CSSP Statement on the Detention of a Five-Year-Old Child in Minnesota

January 23, 2026

by CSSP

a group of protestors holding a sign that says "Protect Immigrants"

We are horrified and dismayed that a five-year-old child was detained by Immigration and Customs Enforcement (ICE) while returning home from preschool in Minnesota. According to local officials, multiple students—all under the age of 18—in the Minneapolis suburb of Columbia Heights have been detained by federal immigration authorities in recent weeks. What we are witnessing is an unconscionable exercise of government power, and a gross violation of our government’s obligation to safeguard and protect the health and wellbeing of each and every child, family, and community in the United States, regardless of race, ethnicity, immigration status, politics, or zip code.
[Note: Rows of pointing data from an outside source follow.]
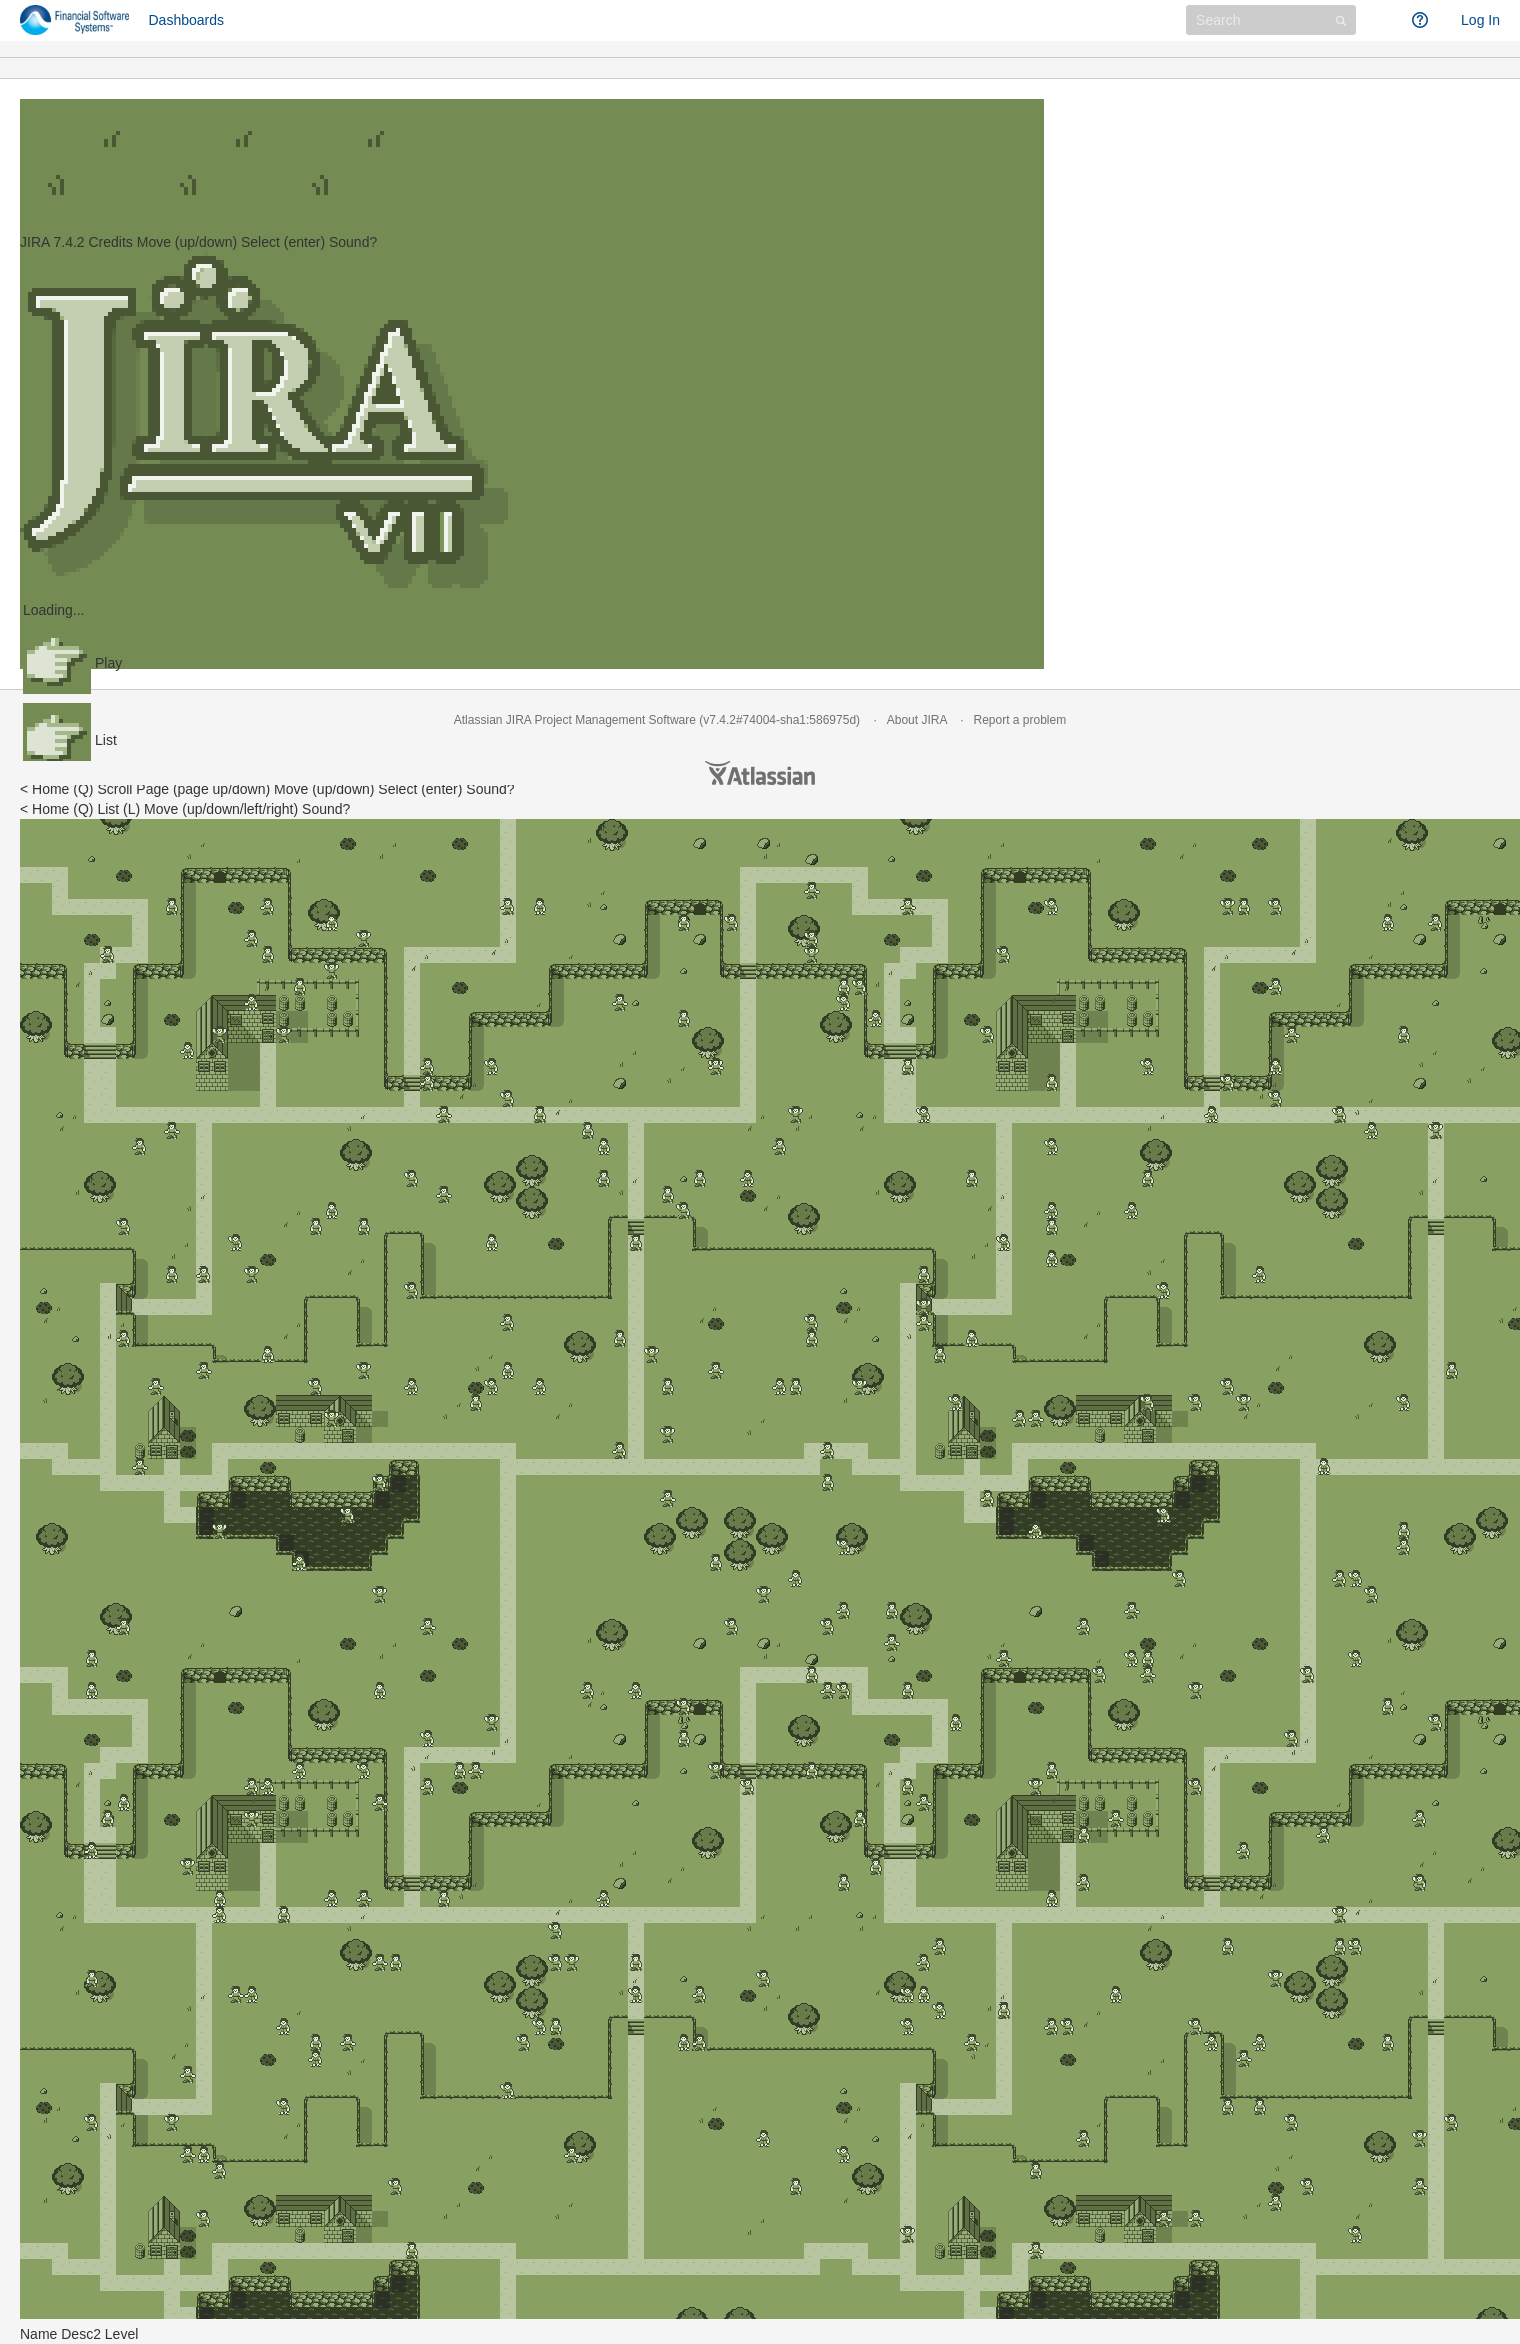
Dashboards (187, 20)
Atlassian (760, 773)
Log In (1480, 20)
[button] (1384, 20)
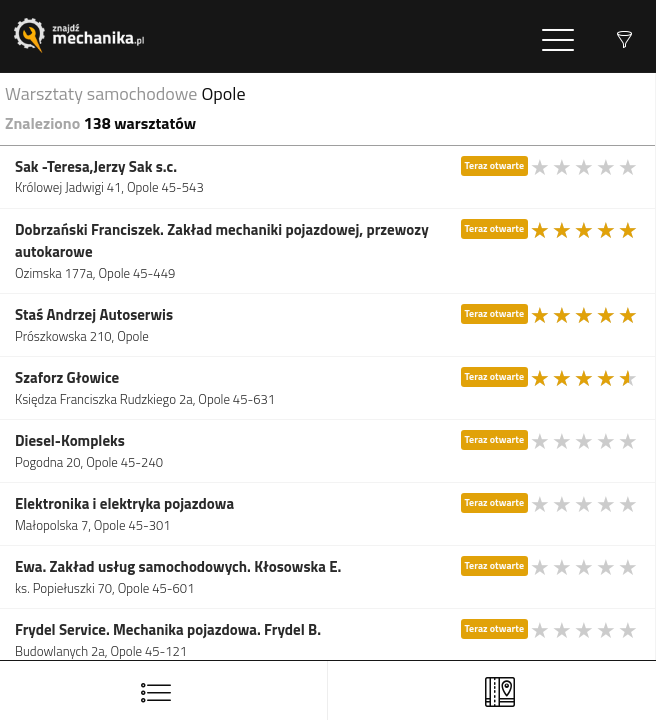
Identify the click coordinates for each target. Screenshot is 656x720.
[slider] (585, 167)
These incidents in Minnesota are not isolated. Immigration enforcement is upending daily life in communities across the country, bringing with it stress, fear, and trauma that is affecting children and families regardless of immigration status. School leaders report that students are staying home because families are afraid—afraid to send children to school, to let them ride the bus, to play outside. Health care providers are reporting increased stress, trauma, worry, anxiety, and depression among the children and families they see.

When enforcement activity targets families in this way, parents and caregivers are forced to reshape how they move through their days, and to make an impossible and false choice between protecting their children’s safety and wellbeing and meeting their families’ most basic needs. Under these conditions, children’s sense of safety is profoundly disrupted. For young children, whose sense of safety is still forming, fear, uncertainty, and instability can undermine their physical and emotional wellbeing and healthy development.
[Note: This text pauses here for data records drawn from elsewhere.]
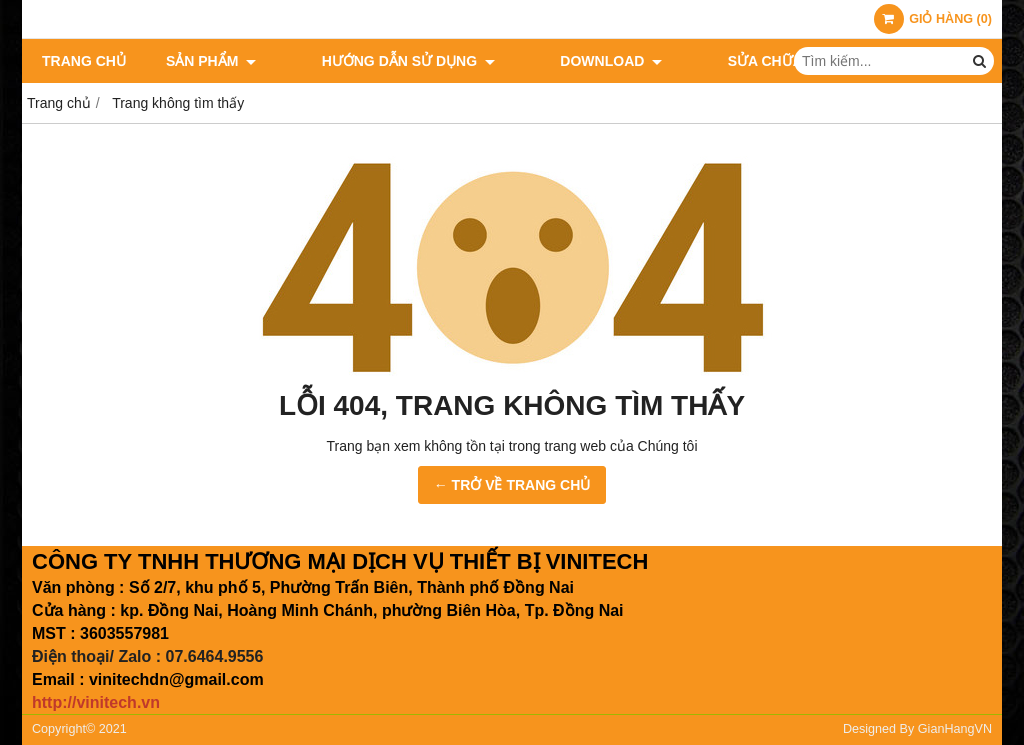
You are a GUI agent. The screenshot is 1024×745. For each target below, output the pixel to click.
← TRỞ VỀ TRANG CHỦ (512, 485)
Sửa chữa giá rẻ (713, 61)
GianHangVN (955, 729)
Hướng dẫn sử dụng (382, 61)
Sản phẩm (211, 61)
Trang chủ (84, 61)
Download (561, 61)
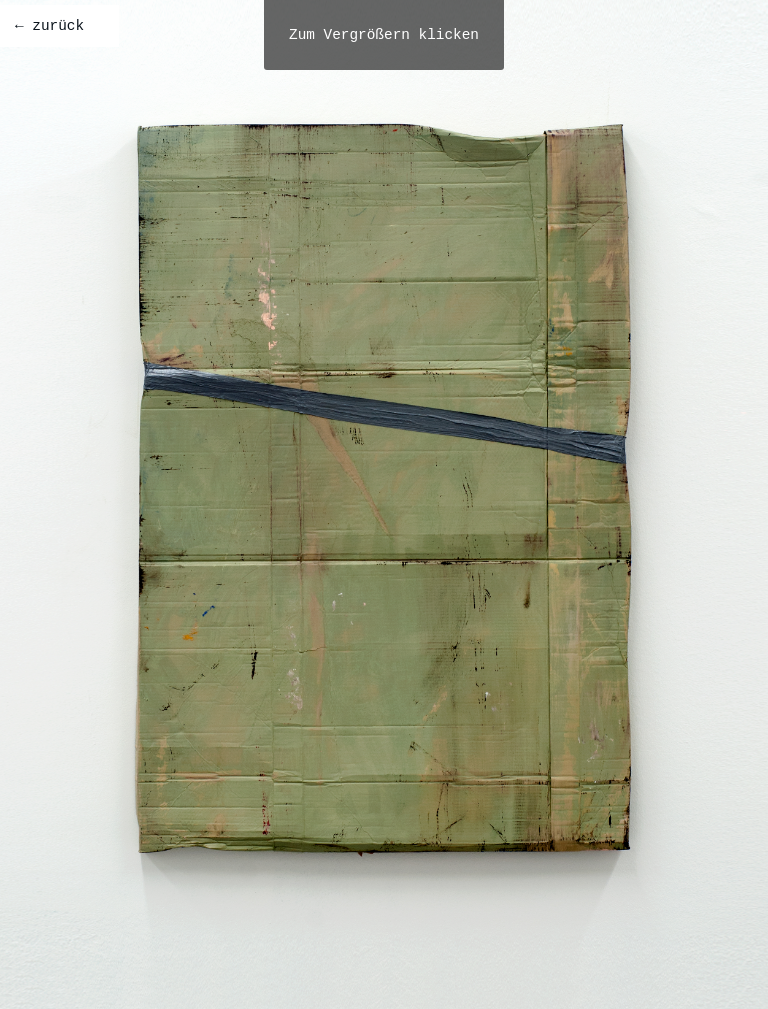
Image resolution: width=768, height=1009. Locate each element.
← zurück (49, 26)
This is not what a healthy and thriving democracy looks like. This administration must immediately reverse course and cease its terrorizing of children, families, and communities.
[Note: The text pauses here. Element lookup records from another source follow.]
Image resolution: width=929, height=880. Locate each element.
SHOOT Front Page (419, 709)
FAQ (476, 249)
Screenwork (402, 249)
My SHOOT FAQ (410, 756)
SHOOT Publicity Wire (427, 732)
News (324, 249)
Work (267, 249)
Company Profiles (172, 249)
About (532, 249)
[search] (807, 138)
Immigration policy should be grounded in dignity, humanity, and the best interests of families. We must stop enforcement practices that place children and families at risk, enforce protections for children and families in schools, hospitals, and other sensitive spaces, and ensure that immigration policy reflects what we know children and families need to thrive. Children and families should be able to feel safe, secure, and supported in their communities, and government’s role should be to support families and strengthen communities so everyone has the ability to pursue their goals and dreams—not to tear families and communities apart.